Hi GoofyDad! Just wanna say I admire the fact that you're not bitter.....:rotfl: :rotfl:

I actually caught the end of Dirty Dancing last night. Love that movie!!!
 
AHEM: whatever helps you sleep at night.:rolleyes1
Most eye rolling ever.

WE convinced you to sign up for the board? Wow, PJ we're pretty goog!!:cool2:
Tell me something I didn't already know.

"Dirty Dancing" and/or "Pretty Woman" - 40 kajillion times

Now, let's tally up the number of times "WE" have watched one of my favorite movies together.

"Anchorman" and/or "28 Days Later" - zilcho.
Did I not go over the double standard concept with you?
 
I think I'm supposed to finish writing about Tony's. At least that's what the crazynurse who was just on my phone told me. I always do as I'm told, so who am I to question???

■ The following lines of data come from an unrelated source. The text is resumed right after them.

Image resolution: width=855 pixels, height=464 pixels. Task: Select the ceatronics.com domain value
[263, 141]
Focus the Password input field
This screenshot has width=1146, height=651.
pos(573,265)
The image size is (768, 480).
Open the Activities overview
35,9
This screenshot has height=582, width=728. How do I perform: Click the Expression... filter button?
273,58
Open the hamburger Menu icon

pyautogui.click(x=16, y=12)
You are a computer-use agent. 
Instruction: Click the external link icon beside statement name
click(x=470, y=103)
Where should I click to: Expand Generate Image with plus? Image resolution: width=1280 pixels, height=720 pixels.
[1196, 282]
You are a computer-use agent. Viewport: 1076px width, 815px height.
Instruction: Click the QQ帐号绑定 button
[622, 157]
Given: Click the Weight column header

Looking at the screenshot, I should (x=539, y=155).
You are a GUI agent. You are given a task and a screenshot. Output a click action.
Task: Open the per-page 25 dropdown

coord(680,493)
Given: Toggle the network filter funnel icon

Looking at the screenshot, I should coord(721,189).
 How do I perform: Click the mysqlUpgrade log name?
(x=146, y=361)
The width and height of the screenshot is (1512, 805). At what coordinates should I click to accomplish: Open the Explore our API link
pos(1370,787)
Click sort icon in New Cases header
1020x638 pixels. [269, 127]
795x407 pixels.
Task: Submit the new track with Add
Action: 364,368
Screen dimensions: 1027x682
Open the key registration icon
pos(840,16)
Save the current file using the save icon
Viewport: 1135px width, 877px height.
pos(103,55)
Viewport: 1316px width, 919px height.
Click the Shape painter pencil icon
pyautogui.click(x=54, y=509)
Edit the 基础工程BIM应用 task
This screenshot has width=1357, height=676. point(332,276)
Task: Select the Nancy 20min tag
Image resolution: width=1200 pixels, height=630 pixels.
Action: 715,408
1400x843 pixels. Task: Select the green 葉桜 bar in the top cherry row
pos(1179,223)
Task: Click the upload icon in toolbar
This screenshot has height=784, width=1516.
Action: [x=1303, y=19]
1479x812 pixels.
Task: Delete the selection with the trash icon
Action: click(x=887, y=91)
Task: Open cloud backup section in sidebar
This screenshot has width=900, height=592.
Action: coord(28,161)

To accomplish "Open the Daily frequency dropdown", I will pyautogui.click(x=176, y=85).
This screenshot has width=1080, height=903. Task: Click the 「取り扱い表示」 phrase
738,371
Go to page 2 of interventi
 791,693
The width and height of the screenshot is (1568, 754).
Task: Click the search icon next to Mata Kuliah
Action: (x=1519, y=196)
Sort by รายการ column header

Where was I? Walking to SUPPER.

Not gonna lie, I'm having a little trouble remembering the details of SUPPER that night and just what it is that I need to give the babynurse a hard time for. So, I just called Hollywood and I said to her, "Hollywood, remember that time when we ate dinner (Hwood doesn't speak supper) at Tony's with the babynurse and Mr. Trollop?" I could practically hear her rolling her eyes through the phone. I think it pained her to just say "yes" and not ask me to please call people by their real names. I then asked her if there was anything important she remembered from that night. Her response: "Mr. Trollop ('cept she insisted on using his real name :rolleyes: ) had leftover cake and he let me take it home." SO, lots of help she was. Side note: Hollywood is small but mighty. She's smaller than me but darn can she eat. That's why she remembered the cake. The girl is a bottomless pit. I think she eats around the clock and I don't think I've ever heard her turn down food. Not a bit picky either. Sometimes I wonder if we even grew up in the same house.

I need to be told to focus! FOCUS, BabyPJ (did I just hear that all the way from mamacantfindya?)!!!! OKO, supper at Tony's.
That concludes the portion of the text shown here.